======== Records for processing

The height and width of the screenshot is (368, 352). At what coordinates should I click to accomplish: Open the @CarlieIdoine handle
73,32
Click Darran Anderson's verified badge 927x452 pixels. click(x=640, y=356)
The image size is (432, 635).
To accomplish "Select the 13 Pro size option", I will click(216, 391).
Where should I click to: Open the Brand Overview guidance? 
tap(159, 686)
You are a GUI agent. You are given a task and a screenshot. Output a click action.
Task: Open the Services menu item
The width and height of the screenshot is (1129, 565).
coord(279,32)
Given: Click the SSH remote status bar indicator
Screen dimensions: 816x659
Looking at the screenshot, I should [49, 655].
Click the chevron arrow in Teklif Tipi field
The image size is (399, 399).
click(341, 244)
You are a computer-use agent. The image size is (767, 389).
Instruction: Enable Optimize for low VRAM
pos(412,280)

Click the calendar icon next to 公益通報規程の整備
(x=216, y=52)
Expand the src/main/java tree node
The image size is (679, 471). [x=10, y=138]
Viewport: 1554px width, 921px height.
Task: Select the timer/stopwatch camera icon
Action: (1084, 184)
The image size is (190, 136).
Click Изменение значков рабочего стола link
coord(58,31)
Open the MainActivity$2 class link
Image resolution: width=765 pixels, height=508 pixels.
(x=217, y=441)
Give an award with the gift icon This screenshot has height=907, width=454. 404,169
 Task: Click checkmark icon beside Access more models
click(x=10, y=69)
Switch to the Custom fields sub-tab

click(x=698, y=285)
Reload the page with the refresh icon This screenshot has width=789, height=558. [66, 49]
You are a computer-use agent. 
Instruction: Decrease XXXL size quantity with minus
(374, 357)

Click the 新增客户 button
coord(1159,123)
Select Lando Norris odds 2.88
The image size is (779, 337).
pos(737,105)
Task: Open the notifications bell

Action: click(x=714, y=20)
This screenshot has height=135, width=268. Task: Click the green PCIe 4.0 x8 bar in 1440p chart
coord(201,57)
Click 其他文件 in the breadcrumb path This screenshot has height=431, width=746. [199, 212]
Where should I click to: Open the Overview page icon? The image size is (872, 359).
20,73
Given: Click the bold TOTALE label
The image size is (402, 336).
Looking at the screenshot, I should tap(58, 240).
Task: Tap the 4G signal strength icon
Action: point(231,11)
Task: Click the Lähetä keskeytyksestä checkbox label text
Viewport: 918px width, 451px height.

================

Exercise.
Select and copy each line from the data that includes the word "label".

Your response.
Given: Click the bold TOTALE label
Task: Click the Lähetä keskeytyksestä checkbox label text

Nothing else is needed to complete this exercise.